[Provided entries Boundary: Start]

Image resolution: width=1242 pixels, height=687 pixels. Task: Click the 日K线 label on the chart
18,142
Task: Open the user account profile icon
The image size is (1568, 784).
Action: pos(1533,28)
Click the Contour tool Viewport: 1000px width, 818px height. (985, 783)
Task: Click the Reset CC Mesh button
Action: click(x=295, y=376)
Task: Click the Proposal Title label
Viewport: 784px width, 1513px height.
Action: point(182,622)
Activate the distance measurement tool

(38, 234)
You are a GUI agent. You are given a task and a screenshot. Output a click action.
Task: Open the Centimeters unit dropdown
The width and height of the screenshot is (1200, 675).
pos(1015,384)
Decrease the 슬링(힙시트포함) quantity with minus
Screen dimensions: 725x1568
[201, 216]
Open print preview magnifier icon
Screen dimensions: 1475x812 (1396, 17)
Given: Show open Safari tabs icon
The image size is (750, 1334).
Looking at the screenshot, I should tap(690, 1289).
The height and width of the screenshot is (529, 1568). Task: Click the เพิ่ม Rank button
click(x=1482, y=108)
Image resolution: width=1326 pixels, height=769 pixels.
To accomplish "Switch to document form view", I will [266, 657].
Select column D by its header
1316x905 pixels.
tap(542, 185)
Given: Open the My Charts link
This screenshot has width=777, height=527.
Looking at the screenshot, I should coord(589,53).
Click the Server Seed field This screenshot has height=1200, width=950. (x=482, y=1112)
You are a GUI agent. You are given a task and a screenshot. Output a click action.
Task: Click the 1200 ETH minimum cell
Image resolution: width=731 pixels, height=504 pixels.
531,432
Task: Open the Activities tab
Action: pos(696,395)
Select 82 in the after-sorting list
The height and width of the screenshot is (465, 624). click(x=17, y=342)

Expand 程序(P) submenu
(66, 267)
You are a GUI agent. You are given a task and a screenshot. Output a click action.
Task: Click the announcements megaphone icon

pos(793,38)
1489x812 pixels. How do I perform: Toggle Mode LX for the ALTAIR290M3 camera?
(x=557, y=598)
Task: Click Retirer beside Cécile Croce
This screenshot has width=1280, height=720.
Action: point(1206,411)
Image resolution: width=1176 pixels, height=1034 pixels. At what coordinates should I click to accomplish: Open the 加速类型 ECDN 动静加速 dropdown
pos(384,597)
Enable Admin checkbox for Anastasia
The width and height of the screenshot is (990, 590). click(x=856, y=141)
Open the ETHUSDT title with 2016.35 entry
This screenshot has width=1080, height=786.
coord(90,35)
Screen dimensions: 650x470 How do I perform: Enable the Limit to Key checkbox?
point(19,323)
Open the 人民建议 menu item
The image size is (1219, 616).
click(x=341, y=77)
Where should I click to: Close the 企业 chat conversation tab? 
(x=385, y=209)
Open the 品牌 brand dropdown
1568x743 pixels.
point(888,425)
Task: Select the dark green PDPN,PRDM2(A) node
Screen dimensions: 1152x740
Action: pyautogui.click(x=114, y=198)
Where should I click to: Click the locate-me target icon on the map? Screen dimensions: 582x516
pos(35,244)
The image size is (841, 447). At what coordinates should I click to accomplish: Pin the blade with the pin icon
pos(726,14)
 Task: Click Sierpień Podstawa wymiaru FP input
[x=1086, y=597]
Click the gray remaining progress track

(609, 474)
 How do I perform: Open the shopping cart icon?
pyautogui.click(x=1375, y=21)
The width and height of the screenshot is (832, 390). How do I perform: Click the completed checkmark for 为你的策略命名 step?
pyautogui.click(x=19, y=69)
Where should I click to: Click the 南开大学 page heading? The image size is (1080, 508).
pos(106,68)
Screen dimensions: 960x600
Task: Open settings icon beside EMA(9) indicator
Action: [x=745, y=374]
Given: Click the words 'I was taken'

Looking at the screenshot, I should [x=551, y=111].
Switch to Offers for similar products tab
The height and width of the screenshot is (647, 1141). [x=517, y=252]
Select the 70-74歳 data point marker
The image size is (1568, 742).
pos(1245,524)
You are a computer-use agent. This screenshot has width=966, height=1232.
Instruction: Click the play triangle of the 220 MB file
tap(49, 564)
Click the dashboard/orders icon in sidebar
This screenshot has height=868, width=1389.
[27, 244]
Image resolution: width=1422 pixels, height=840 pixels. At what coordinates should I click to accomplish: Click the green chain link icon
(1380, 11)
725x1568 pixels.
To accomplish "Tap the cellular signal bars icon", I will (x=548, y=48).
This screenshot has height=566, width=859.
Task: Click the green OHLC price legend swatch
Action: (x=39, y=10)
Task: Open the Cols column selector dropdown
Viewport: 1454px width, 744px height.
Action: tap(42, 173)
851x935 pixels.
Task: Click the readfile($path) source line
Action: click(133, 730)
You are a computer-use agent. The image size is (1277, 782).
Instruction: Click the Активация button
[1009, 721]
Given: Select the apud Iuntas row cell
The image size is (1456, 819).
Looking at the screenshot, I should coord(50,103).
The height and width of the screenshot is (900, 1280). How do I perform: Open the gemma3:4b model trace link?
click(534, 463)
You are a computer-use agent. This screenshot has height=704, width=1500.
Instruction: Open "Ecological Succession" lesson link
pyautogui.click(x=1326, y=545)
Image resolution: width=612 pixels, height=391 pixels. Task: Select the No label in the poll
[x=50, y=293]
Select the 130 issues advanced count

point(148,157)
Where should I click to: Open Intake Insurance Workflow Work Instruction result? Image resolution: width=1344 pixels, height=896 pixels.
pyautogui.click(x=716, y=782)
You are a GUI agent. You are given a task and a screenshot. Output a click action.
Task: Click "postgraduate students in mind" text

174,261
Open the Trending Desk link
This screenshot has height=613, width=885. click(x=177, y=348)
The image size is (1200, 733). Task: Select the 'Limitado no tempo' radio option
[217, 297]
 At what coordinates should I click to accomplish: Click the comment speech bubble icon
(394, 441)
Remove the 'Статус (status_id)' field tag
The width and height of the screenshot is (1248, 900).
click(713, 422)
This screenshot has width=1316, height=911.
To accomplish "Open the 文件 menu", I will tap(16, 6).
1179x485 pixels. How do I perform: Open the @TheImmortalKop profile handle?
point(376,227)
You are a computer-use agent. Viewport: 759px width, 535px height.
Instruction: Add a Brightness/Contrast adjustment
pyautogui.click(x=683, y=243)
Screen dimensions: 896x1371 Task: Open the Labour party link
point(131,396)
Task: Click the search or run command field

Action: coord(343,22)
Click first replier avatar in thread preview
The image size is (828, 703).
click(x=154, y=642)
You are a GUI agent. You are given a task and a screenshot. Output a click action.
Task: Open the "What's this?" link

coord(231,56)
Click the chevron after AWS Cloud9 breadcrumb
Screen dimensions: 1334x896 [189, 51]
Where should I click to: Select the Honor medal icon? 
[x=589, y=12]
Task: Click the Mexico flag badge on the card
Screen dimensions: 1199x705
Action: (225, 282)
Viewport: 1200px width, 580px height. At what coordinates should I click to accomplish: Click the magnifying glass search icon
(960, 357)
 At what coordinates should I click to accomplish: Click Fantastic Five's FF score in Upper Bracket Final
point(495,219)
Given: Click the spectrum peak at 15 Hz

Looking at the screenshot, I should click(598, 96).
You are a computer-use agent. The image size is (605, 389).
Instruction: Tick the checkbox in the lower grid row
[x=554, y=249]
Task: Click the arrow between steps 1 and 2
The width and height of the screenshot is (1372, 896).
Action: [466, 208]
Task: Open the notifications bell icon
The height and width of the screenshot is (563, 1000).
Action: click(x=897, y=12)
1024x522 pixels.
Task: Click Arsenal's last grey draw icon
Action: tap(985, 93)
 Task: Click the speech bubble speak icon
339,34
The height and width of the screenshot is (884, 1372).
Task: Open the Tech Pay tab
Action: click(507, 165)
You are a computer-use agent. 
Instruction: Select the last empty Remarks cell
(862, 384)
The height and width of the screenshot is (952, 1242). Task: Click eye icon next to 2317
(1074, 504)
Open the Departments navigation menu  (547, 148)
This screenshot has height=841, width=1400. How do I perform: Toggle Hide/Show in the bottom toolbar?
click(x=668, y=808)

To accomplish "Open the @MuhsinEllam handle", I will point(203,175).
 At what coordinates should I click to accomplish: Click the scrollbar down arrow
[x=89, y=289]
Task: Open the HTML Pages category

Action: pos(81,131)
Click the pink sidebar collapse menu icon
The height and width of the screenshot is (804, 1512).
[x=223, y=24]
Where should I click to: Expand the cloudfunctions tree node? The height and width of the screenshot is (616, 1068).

[Provided entries Boundary: End]

=== What you should do ===
Going through the lines above one by one, tally those with the word "column" and give only the total.

=== Your response ===
2